Georgetown University’s Newspaper of Record since 1920

The Hoya

Georgetown University’s Newspaper of Record since 1920

The Hoya

Georgetown University’s Newspaper of Record since 1920

The Hoya

Former Hoya Editor Leaves Behind Lasting Friendships, Memories

It is hard to say goodbye to a friend. Death is meant for the old – grandparents, great aunts, and your dad’s uncle you haven’t seen in years. It isn’t meant for the young; or for people three years shy of their 30th birthday.

Unfortunately, that myth has been shattered for me. Just over a month ago I got a phone call I never could have imagined receiving. William Gannaway Brownlow V, the man I shared a house with, who I helped recruit to The Hoya and the man whom I stood by as a groomsman during his wedding a mere four months earlier, was dead.

I first met him in 1997. A lanky kid with already-thinning blond hair and a big smile, he bounded into 421 Leavey with a huge camera slung around his neck and bouncing off his overalls.

“I’m Will Brown-low,” he said, with the strongest southern twang my New Yorker ears had ever heard. “I’m hear to take pho-tos.” Within minutes I knew all about his love of hunting, penchant for smoking and affection to whiskey, let alone his family lineage dating back to the first Will Brownlow, the `Fighting Parson’ who was the reconstruction governor of Tennessee. He was a bumpkin. I liked him immediately.

Two years later, we were housemates on R Street. He was the prototypical southerner, and I was a stereotype of the Italian from New York. We were an odd pairing, but also fast friends. Whenever the corners of his mouth turned into a devilish grin and a gleam in came into his eye, he was about to drag me on some ridiculous adventure that would no doubt end in laughter and debauchery. I have two brothers given to me by the generous happenstance of birth, but Will is a brother by choice.

I hit a crossroads in my life and career several years after graduation, and I began to close out the world around me. I became depressed, and wanted little to do with anyone else. When my phone rang, I would look at the caller ID and let it go to voicemail. Yet, for some reason, I never did that when I saw his name and face pop up on my cell. I always picked up, and within minutes was talking, and laughing and sharing. I guess it was he was family to me, and I loved him.

**Dataset extract**:

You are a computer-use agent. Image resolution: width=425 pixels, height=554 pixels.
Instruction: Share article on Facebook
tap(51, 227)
--
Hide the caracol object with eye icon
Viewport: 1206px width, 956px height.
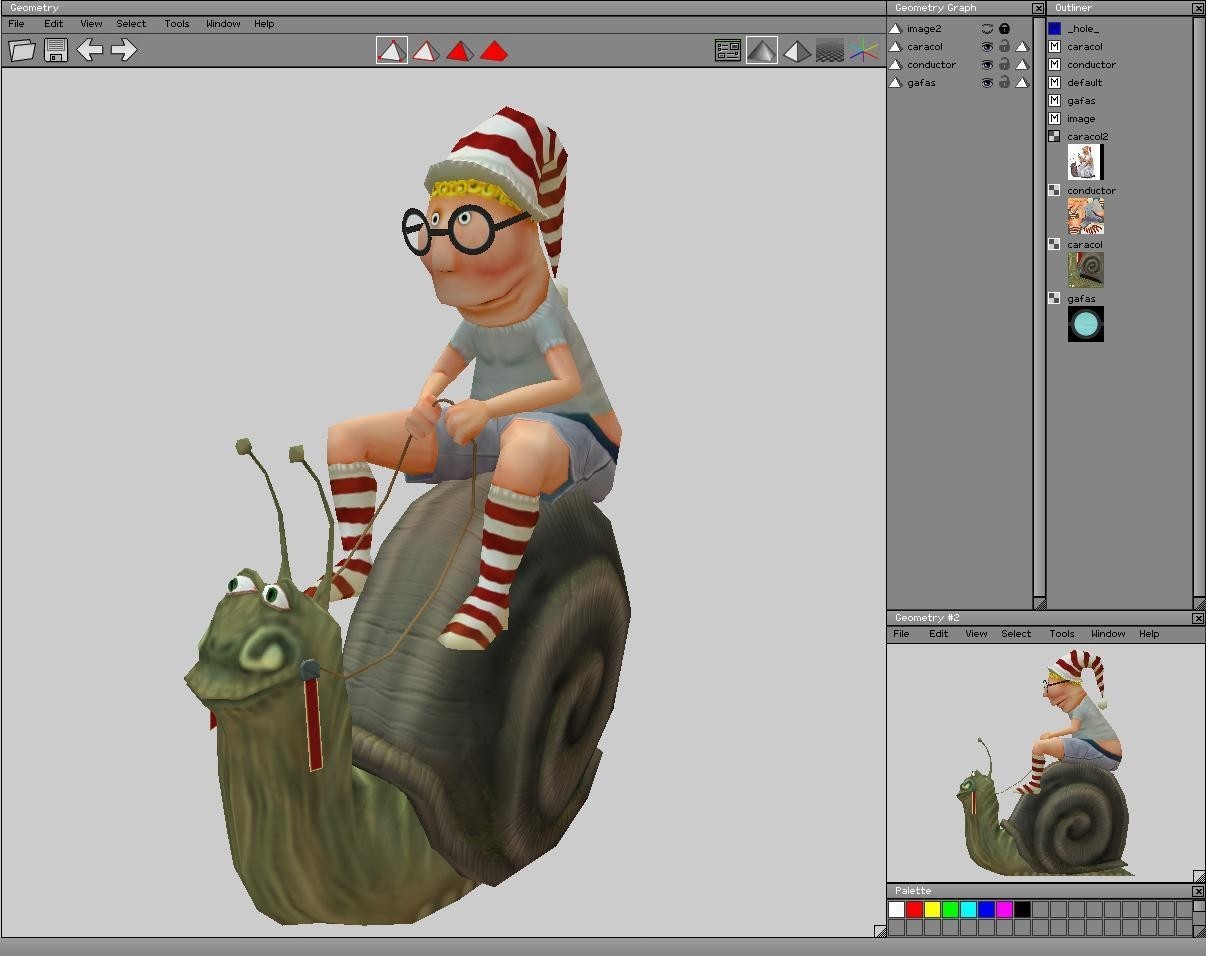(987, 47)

**What you will do**:
(a) Decide whether each statement below agrees with the Hoya remembrance. Answer yes or no for each, and quote the deciding words of the remembrance. (i) The writer first met Will Brownlow in 1997. (ii) The writer and Will Brownlow shared a house on M Street. (iii) The writer was a groomsman at Will Brownlow's wedding.
(b) Write out the part of the Hoya remembrance that starts at the words "I hit a crossroads" and ends after the words "I loved him.".

**Outputs for the tasks**:
(a)
(i) Yes: "I first met him in 1997."
(ii) No: "Two years later, we were housemates on R Street."
(iii) Yes: "the man whom I stood by as a groomsman during his wedding a mere four months earlier"

(b)
I hit a crossroads in my life and career several years after graduation, and I began to close out the world around me. I became depressed, and wanted little to do with anyone else. When my phone rang, I would look at the caller ID and let it go to voicemail. Yet, for some reason, I never did that when I saw his name and face pop up on my cell. I always picked up, and within minutes was talking, and laughing and sharing. I guess it was he was family to me, and I loved him.